A couple of years ago, my husband and I were in the thick of fundraising for our church plant. We were a few months away from launching, and it seemed we spent all our time writing letters and thank-you notes, and organizing gatherings where we’d invite people to invest in our church.
Our situation going into fundraising was not ideal, in that we were in a bit of a time crunch. Our New York apartment was too small for a house-church meeting, so we needed to rent meeting space right from the beginning. We didn’t want to delay our launch, because we feared we’d lose the people who’d already indicated interest in our church, most of whom were recent arrivals to Manhattan.
Since there’s a finite number of hours in a week (168 to be precise), the time we spent on fundraising was time we couldn’t spend on the other aspects of church planting. Building donor relationships takes time away from investing in relationships with unbelievers or potential church members. I remember saying to God, “Wouldn’t it be more efficient if a wealthy Christian gave us the money we needed in a lump sum? We want to concentrate on ministry, but raising money is swallowing all our time!”
Two years later, we still spend significant time on fundraising. Our church likely won’t be self-sustaining for a while, so we stay in regular contact with the many faithful Christians around the world who provide the funds that allow us to pay the bills. We write monthly prayer emails, send out an end-of-year fundraising letter, and do our part to keep the post office in business through mailing thank-you notes. But I no longer view this part of ministry as a distraction from the real work. Instead, I’ve come to appreciate that all the time we’ve spent fundraising has built a network of deeply committed prayer warriors for our fledgling church.
Your Heart Follows Your Treasure
In the Sermon on the Mount, Jesus told his followers that instead of making earthly investments, they should store up treasure in heaven. He offered two reasons: (1) No earthly treasure is safe, and (2) “where your treasure is, there your heart will be also” (Matt. 6:21).
Making heavenly investments helps us set our hearts on the life to come. But that’s not all that Jesus means. When you make a sacrificial financial gift to a work of God on earth, you care about what happens to that work. You want to see it flourish and multiply.

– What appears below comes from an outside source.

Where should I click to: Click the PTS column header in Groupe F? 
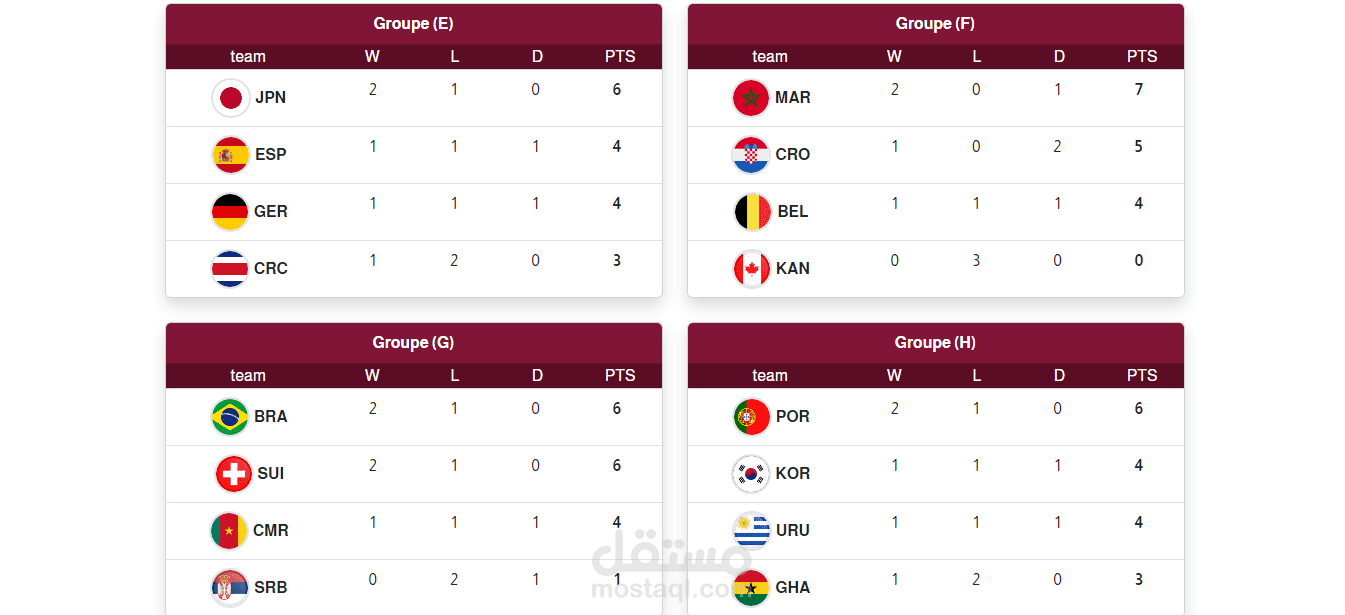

And so you pray for it.
If we hadn’t needed to raise money, we still would’ve attempted to raise prayer support. We would’ve asked people to commit to pray for us, and quite a few would’ve checked that box. But would they have prayed with equal commitment if they hadn’t also put their money where their prayers were? In many cases, I suspect they wouldn’t. You don’t have to give financially to take an interest in someone’s ministry, but if you back them with your money, your heart is more likely to be with them in their work.
When More Pray, More Praise
When more people give to your ministry, leading more people to pray for it, then more people will give God glory when he answers prayer. The apostle Paul motivated the church at Corinth to give to other churches. How? By telling them of the thanksgiving to come:
You will be enriched in every way to be generous in every way, which through us will produce thanksgiving to God. For the ministry of this service is not only supplying the needs of the saints but is also overflowing in many thanksgivings to God. (1 Cor. 9:11–12)
Each time God works through our church and provides for us, a host of people get to celebrate. The supporters who have followed our ongoing needs and desires recognize the answers to their prayers. And thanksgiving overflows.
We’re Not the Only Sacrificers
When God called us into church planting, we had to entrust our financial future to him. Most church plants don’t have the means to provide things like health insurance and retirement benefits for their pastors. But we weren’t the only ones who made financial sacrifices.
At the start of fundraising, if you’d asked me where the majority of our funds would come from, I would’ve rattled off a few names of people who had the means to give large gifts. I would’ve been wrong. Some of those people did give generously to our church, but several of our largest gifts have from people who are not financially well-off. Each time we receive donations from people I know will feel the pinch of their generosity, I am filled with joy to know that someone else considers this work worth sacrificing for.
If one wealthy donor had written us a huge check a couple of years ago, we would’ve had more time for ministry. But we would’ve missed out on the blessing of knowing that we are not alone in church planting. A band of intercessors has poured their treasure into our little church, and they hold it in their hearts.